Jede Geschichte hat ihren Helden oder ihre Heldin, sonst funktionieren Erzählungen nicht. Der Held verfügt über besondere Fähigkeiten oder Kräfte, ist in den meisten Fällen das was man unter einem guten Menschen versteht und besteht Abenteuer der mannigfaltigsten Art. Es erwarten ihn zahlreiche Prüfungen, in denen er beweisen kann, was in ihm steckt. Das können gefährliche Ungeheuer sein, schwierige Aufgaben oder aber emotionale Konflikte. Der Verfasser einer Geschichte darf den Helden nämlich auch nicht zu perfekt werden lassen, das wäre langweilig und die Leserschaft könnte sich nicht mehr mit der Person identifizieren.

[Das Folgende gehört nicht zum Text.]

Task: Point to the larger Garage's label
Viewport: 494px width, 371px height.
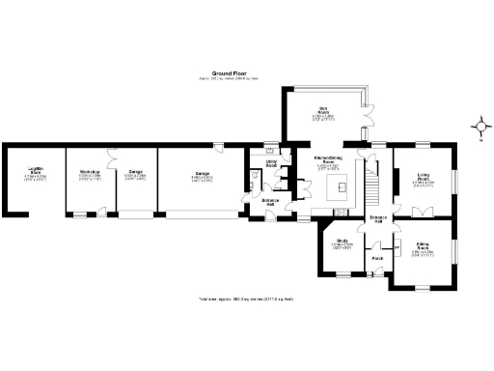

Der Held muss auch Fehler machen dürfen, an sich zweifeln oder oder eine Charaktereigenschaft aufweisen, die nicht positiv besetzt ist. Was ein Held weiters benötigt, ist ein ebenbürtiger Gegner, der mindestens gleich stark und schlau sein muss, aber eben fies und verschlagen. Nur unter größten Anstrengungen gelingt es dem Helden meistens den Bösewicht zu besiegen und die Welt – wo immer sie auch liegt – zu retten. Solche Lichtgestalten findet man nicht nur in Büchern, sondern auch in Comics, in Serien oder auf der Kinoleinwand. Es können Superhelden sein wie Batman oder Iron Man, Agenten namens Bond, James Bond, aber auch Ärzte die um das Leben ihrer Patienten kämpfen wie McDreamy und Co. Als Helden in Büchern wären unter vielen als Beispiele Harry Potter oder Frodo zu nennen. Die Urform der Helden findet sich aber in den Sagen und Mythen. Die großen Heroen der Griechen angefangen bei Herakles über Theseus und Achilleus sind allgemein bekannt. Aber auch die nordischen Sagen und mittelalterlichen Epen haben ihre Helden. Mit außergewöhnlichen Kampfkünsten und ritterlichen Tugenden ausgestattet trotzen Gestalten wie Sigurd, Walther oder Parzival nahezu jeder Gefahr. Heute möchte ich euch zeigen, dass nicht alle dieser Helden reine Erfindung sind. Manche haben historische Wurzeln, wenngleich diese oft verschüttet und nur schwer zu entdecken sind. Dazu müssen wir uns zwei der großen Epen genauer betrachten: das berühmte Nibelungenlied und die Thidreksage rund um Dietrich von Bern.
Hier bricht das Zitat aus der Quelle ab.